*Aim of the task*
Return nothing but the lines from the line with "Given: Click the right" through the last line of the entries that follow, copied exactly and free of pictures.

___ Records ___

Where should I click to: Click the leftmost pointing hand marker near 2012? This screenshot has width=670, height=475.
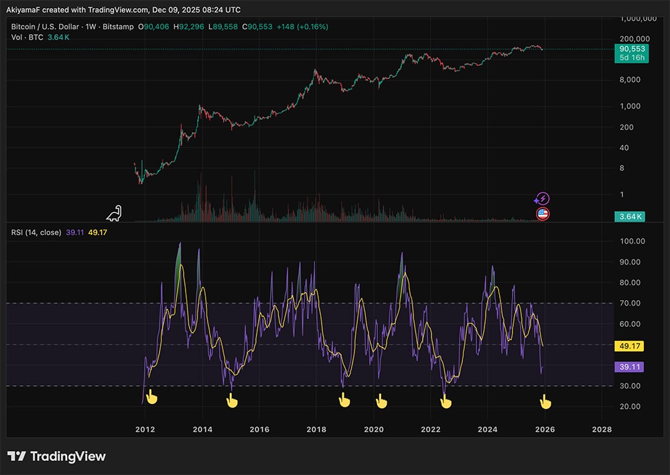coord(152,398)
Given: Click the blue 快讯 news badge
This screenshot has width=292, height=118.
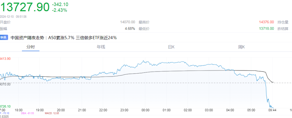Looking at the screenshot, I should [4, 38].
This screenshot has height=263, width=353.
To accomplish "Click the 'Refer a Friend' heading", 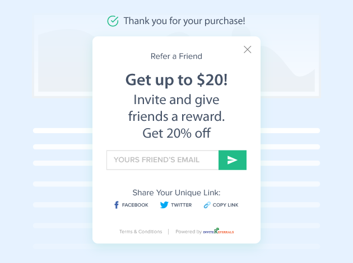I will [177, 56].
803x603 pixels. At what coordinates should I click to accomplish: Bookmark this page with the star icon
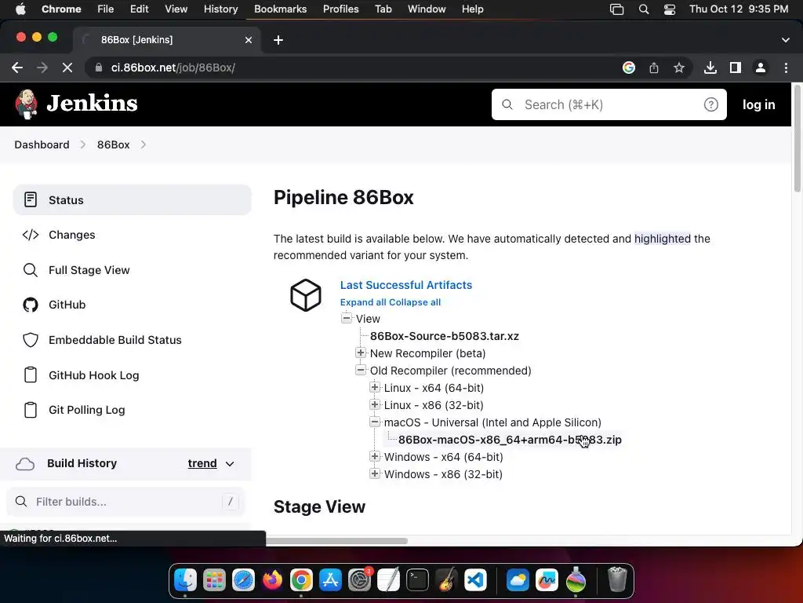(x=679, y=68)
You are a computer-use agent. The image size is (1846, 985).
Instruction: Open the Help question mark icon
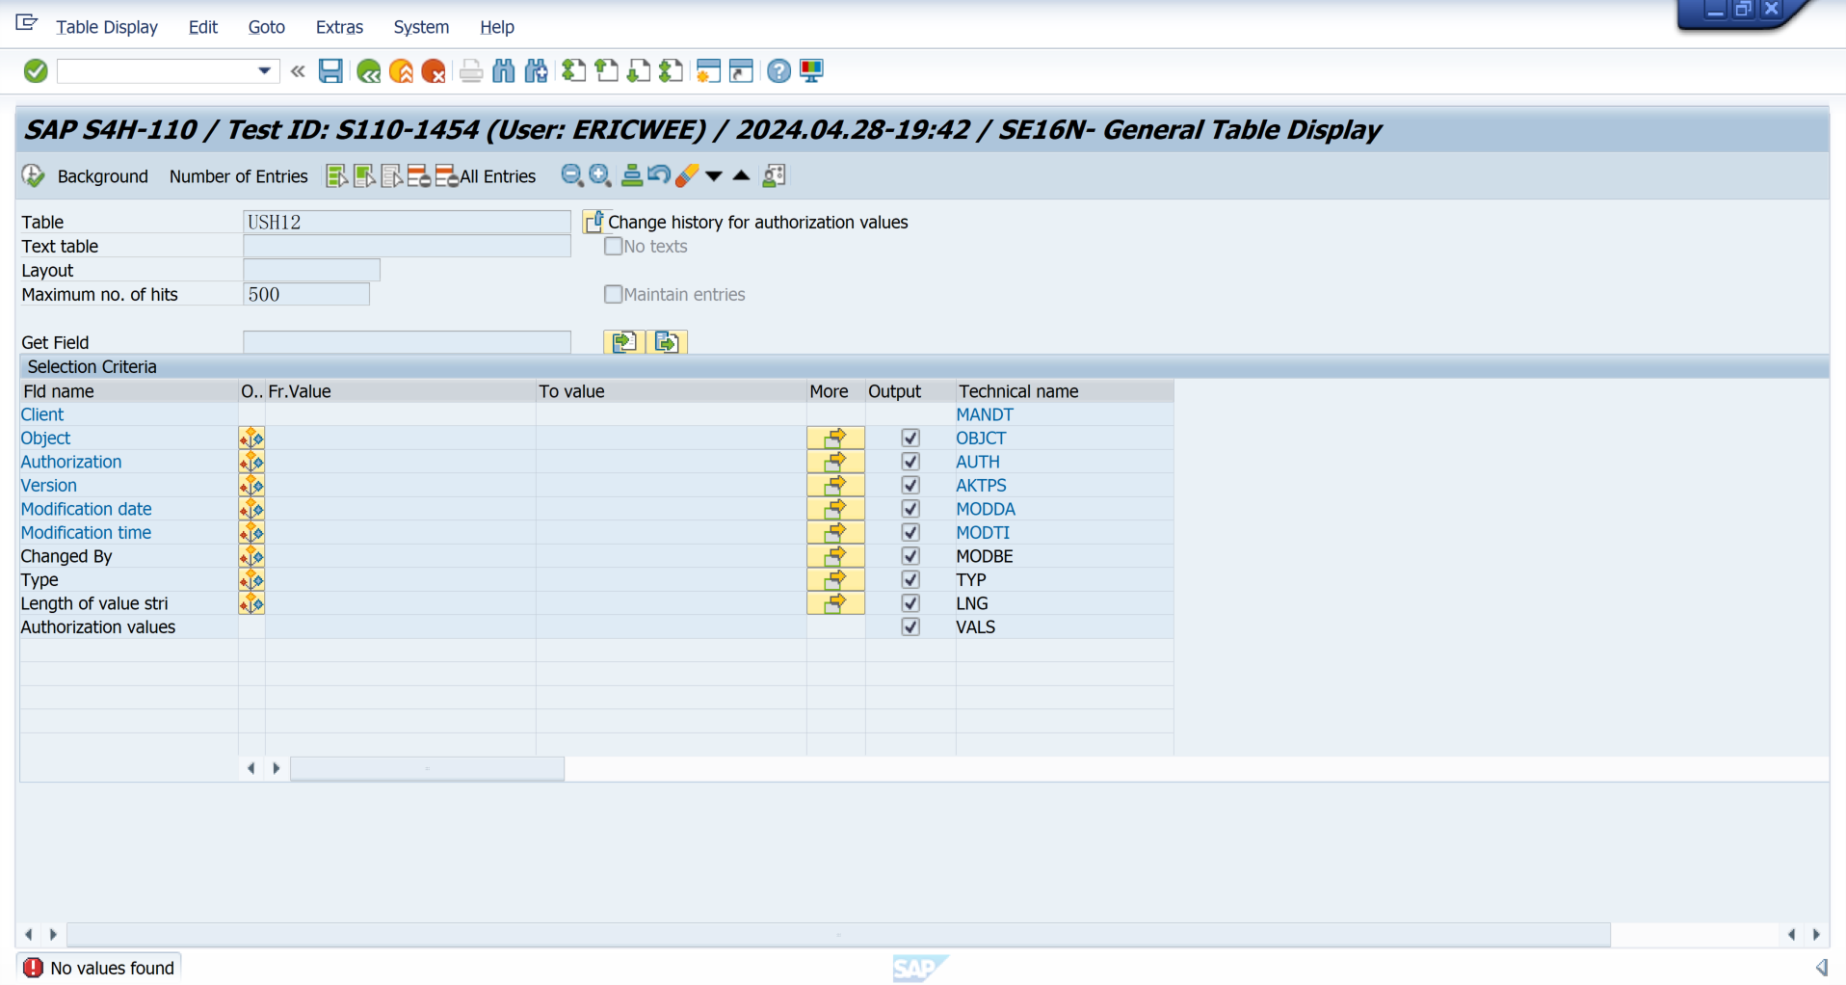point(778,71)
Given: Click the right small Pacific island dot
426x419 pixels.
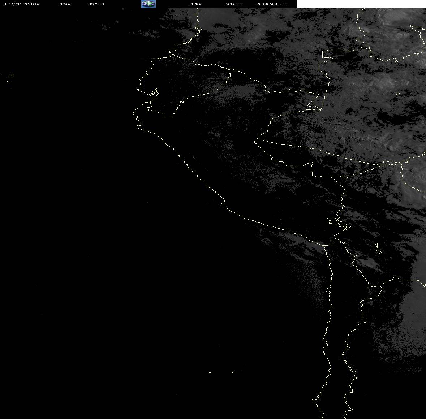Looking at the screenshot, I should click(x=233, y=372).
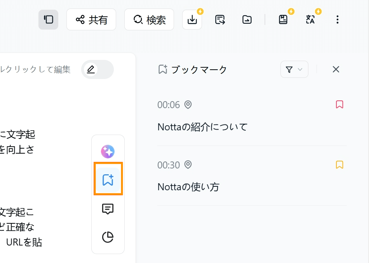Open the pie chart analytics icon
The width and height of the screenshot is (369, 263).
[x=108, y=237]
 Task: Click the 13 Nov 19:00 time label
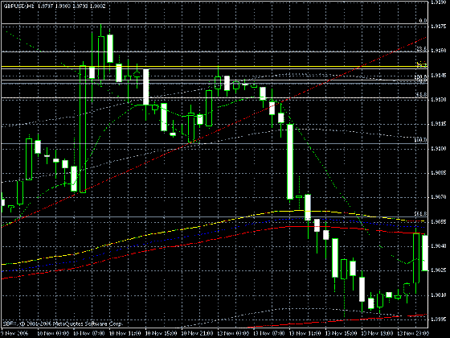tap(378, 333)
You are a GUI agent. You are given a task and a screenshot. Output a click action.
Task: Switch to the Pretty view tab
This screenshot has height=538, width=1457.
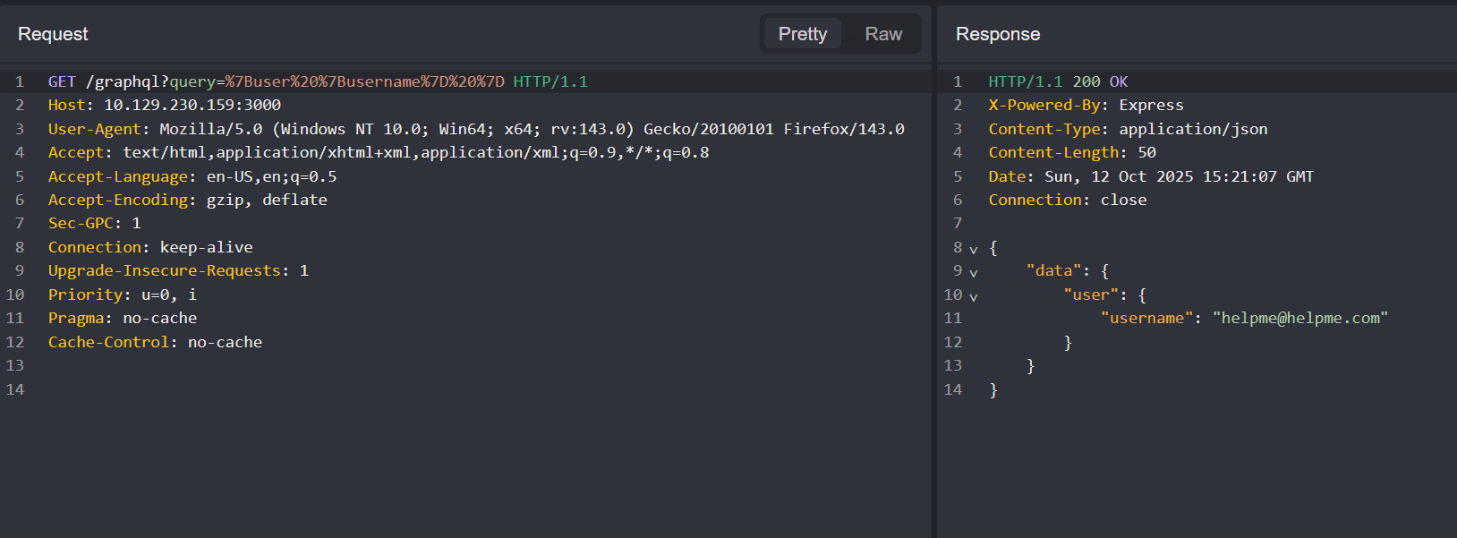point(802,34)
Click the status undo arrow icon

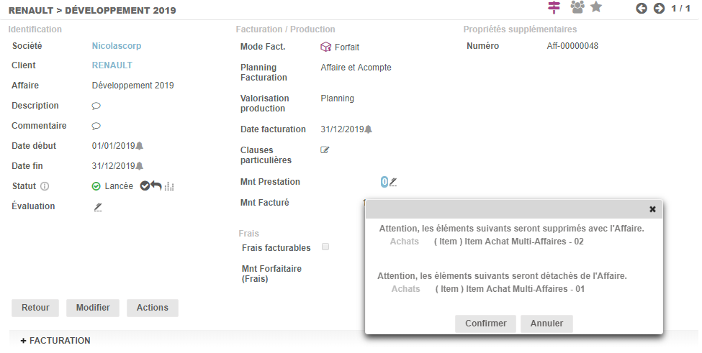coord(156,186)
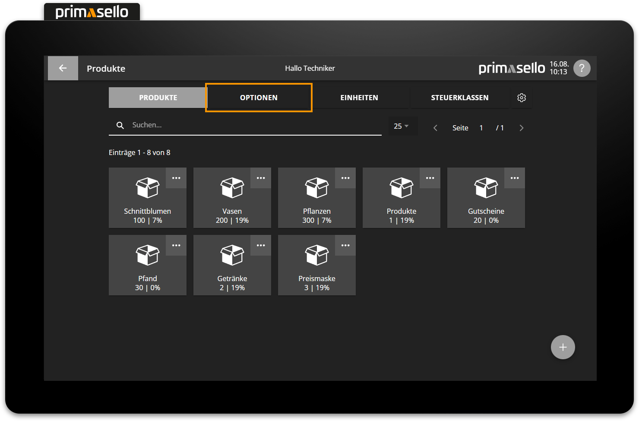The height and width of the screenshot is (421, 639).
Task: Open the Getränke card's three-dot menu
Action: [x=260, y=245]
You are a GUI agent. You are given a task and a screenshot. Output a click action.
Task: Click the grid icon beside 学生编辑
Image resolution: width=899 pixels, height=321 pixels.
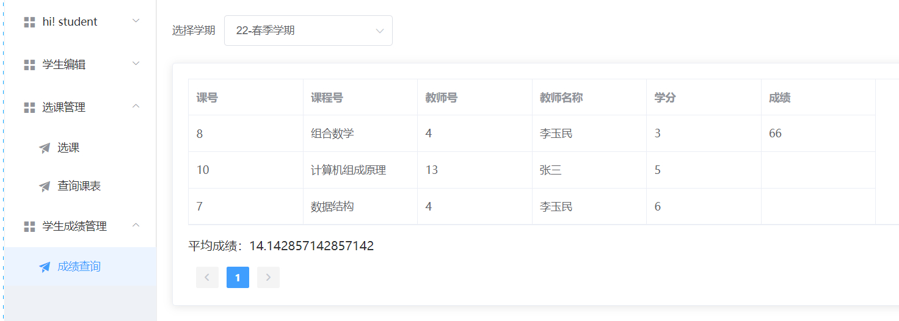click(x=29, y=65)
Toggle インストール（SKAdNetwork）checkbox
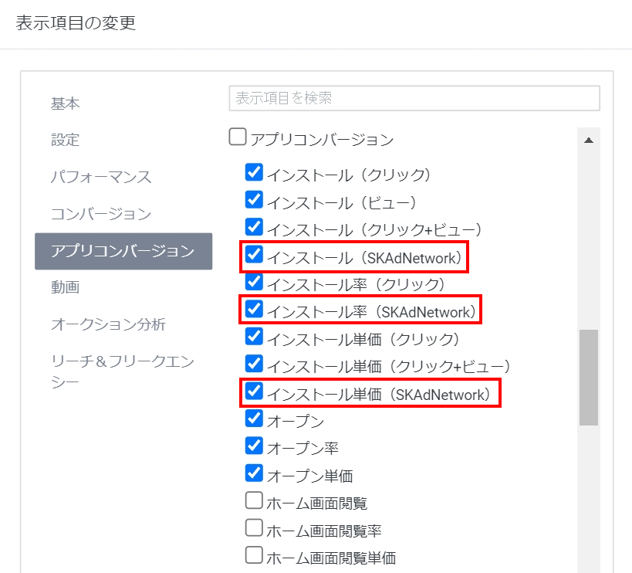 [x=254, y=254]
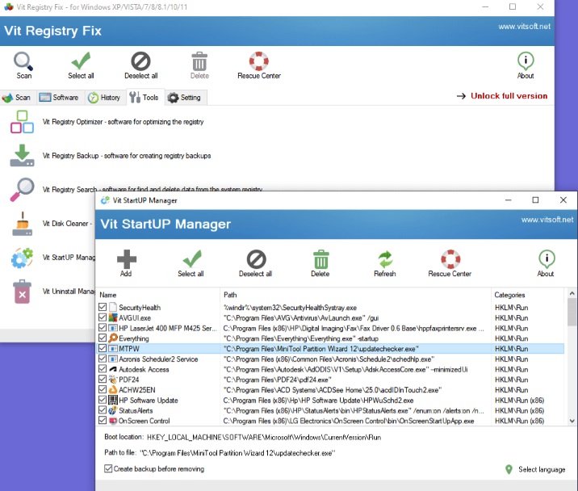Image resolution: width=578 pixels, height=491 pixels.
Task: Launch Vit Registry Optimizer tool
Action: tap(21, 122)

___

*Response*
Given: Click the right small Pacific island dot
426x419 pixels.
Looking at the screenshot, I should click(x=233, y=372).
Open the pie chart analytics icon
The width and height of the screenshot is (369, 263).
[x=108, y=237]
 Task: Click the 13 Nov 19:00 time label
tap(378, 333)
You are a GUI agent. You are given a task and a screenshot. Output a click action.
Task: Switch to the Pretty view tab
This screenshot has height=538, width=1457.
point(802,34)
Click the status undo arrow icon

coord(156,186)
The height and width of the screenshot is (421, 639).
Task: Open the Getränke card's three-dot menu
Action: [x=260, y=245]
You are a GUI agent. You are given a task and a screenshot. Output a click action.
Task: Click the grid icon beside 学生编辑
Image resolution: width=899 pixels, height=321 pixels.
click(x=29, y=65)
Toggle インストール（SKAdNetwork）checkbox
 [x=254, y=254]
Image resolution: width=578 pixels, height=491 pixels.
Task: Launch Vit Registry Optimizer tool
Action: tap(21, 122)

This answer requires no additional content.